Building an AI story app is often framed as a prompt engineering exercise. The reality is different. When I started building Inky, my multi-agent storytelling engine, I realized quickly that the LLM is the least interesting part of the stack. The challenge isn't getting the AI to write; the challenge is building a system that maintains state, enforces narrative logic, and scales without turning into a token-burning mess.
I am building Inky in public as part of my multi-product studio. This isn't a side project; it is a testbed for agentic engineering—the practice of using AI as the operating layer of a product rather than just a feature. Here is how the system is architected and what I have learned the hard way while shipping today.
The Architecture of a Narrative Engine
Most people building an AI story app start with a single prompt. They ask a model to "write a story about a cat." This works for a paragraph, but it fails for a novel. To build something durable, you have to move away from the chat interface and toward a structured system of agents.

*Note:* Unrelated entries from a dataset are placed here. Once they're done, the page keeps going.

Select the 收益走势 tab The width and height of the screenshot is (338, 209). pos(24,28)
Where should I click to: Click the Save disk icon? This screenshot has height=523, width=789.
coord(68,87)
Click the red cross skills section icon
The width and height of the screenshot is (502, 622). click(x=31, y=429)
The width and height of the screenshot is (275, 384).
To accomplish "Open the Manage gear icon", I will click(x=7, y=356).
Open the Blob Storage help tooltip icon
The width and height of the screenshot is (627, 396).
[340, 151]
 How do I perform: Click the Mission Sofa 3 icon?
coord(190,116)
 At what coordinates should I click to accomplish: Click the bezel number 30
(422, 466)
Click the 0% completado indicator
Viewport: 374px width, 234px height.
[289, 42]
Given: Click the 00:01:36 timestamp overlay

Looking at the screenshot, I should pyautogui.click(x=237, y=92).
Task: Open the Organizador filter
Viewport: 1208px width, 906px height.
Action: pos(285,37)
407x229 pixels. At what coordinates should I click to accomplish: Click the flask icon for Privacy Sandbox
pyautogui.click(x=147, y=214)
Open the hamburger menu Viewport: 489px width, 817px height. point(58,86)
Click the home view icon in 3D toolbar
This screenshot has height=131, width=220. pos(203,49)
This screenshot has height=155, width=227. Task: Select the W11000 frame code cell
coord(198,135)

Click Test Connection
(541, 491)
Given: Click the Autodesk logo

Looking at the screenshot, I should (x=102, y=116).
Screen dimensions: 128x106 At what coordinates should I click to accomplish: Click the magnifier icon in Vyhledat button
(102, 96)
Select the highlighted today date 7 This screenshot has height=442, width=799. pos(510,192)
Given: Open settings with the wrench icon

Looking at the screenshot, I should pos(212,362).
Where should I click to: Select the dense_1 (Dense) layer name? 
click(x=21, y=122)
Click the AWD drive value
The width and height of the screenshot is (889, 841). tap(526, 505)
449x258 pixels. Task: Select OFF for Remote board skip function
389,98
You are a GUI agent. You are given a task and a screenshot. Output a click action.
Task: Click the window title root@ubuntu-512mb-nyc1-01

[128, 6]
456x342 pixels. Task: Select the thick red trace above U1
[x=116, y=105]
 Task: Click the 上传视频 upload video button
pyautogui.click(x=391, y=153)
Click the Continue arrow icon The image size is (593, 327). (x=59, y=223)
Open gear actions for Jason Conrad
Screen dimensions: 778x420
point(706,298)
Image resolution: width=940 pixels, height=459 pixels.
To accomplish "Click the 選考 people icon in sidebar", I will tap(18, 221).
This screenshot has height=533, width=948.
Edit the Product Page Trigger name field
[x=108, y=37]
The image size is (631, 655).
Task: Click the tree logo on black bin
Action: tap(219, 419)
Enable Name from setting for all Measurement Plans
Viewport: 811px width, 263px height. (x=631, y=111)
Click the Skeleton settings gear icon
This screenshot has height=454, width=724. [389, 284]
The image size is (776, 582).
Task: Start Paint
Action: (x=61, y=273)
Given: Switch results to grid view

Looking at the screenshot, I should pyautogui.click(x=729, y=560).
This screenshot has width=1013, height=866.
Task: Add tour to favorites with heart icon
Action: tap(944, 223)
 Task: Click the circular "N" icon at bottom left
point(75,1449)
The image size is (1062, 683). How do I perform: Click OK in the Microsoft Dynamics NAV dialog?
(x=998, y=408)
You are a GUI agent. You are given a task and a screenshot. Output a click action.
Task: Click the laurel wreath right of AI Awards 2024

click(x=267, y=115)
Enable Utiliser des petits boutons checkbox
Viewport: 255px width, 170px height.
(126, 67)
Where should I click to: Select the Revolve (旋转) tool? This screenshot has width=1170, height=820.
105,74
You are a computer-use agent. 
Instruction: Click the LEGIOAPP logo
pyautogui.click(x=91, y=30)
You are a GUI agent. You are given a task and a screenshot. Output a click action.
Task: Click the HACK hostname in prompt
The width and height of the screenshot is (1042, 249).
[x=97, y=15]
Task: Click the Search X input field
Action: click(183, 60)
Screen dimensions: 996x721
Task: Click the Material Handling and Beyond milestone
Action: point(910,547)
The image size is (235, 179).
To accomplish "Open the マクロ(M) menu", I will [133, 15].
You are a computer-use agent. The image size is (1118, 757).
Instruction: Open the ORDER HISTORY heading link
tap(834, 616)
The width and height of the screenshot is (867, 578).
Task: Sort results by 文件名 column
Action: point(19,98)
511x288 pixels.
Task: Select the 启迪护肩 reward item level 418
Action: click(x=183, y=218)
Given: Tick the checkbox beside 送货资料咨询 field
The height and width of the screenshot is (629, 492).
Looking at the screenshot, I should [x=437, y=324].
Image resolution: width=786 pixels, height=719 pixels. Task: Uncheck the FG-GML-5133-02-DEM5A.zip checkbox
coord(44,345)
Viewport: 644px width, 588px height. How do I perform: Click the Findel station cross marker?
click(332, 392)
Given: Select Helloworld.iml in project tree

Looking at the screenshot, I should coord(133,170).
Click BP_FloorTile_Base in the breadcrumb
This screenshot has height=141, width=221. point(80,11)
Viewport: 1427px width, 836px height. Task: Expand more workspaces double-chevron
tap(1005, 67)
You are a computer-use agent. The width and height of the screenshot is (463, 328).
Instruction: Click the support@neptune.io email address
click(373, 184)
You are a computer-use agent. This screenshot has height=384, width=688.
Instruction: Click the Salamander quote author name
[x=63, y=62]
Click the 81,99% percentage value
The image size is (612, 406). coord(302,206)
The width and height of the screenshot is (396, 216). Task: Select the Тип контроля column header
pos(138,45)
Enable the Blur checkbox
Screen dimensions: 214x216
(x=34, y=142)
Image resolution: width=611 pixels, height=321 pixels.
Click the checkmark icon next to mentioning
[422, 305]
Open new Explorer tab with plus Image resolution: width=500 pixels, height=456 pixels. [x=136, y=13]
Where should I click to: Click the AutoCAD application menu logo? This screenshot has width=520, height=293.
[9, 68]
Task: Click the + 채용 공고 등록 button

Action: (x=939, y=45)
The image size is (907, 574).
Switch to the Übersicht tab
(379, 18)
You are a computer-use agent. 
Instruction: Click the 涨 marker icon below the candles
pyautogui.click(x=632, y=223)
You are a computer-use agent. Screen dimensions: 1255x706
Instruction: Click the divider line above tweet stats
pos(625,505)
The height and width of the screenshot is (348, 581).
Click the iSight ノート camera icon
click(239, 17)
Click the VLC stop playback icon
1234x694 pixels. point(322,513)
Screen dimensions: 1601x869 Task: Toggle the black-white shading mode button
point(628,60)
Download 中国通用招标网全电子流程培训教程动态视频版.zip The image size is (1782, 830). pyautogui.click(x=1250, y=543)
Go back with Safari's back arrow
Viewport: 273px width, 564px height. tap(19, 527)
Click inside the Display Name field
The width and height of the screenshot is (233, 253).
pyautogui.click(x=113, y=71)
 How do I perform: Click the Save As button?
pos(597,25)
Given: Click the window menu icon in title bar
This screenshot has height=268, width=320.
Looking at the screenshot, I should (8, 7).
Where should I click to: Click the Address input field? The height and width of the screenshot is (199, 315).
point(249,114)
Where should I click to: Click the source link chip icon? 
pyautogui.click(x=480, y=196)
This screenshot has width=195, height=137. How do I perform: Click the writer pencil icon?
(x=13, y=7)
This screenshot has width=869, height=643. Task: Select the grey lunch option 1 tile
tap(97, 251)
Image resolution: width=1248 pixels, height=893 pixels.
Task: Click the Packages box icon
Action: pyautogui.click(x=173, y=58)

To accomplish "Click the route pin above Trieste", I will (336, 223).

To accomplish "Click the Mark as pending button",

Inky runs on a monorepo architecture. I use a custom agent orchestration layer I built called VERA. VERA doesn't just send prompts; it manages the lifecycle of a story through a series of specialized agents.
The Agentic Pipeline
Instead of one model doing everything, Inky uses four distinct agents:
- The Architect: This agent handles the high-level plot points and world-building rules. It doesn't write prose. It writes the "truth" of the world into a JSON schema.
- The Author: This agent takes the Architect's instructions and generates the narrative. It is constrained by the current state of the world.
- The Editor: This agent reviews the Author's output for consistency. If the Author says a character is wearing a red hat in chapter one and a blue hat in chapter two without explanation, the Editor flags it.
- The Archivist: This agent manages the long-term memory. It summarizes previous chapters and updates the global state to ensure the context window doesn't overflow.
By separating these concerns, I can swap models for different tasks. I might use Claude 3.5 Sonnet for the Author because of its creative nuance, while using a faster, cheaper model for the Archivist's summarization tasks. This is the core of agentic engineering: picking the right tool for the specific sub-task.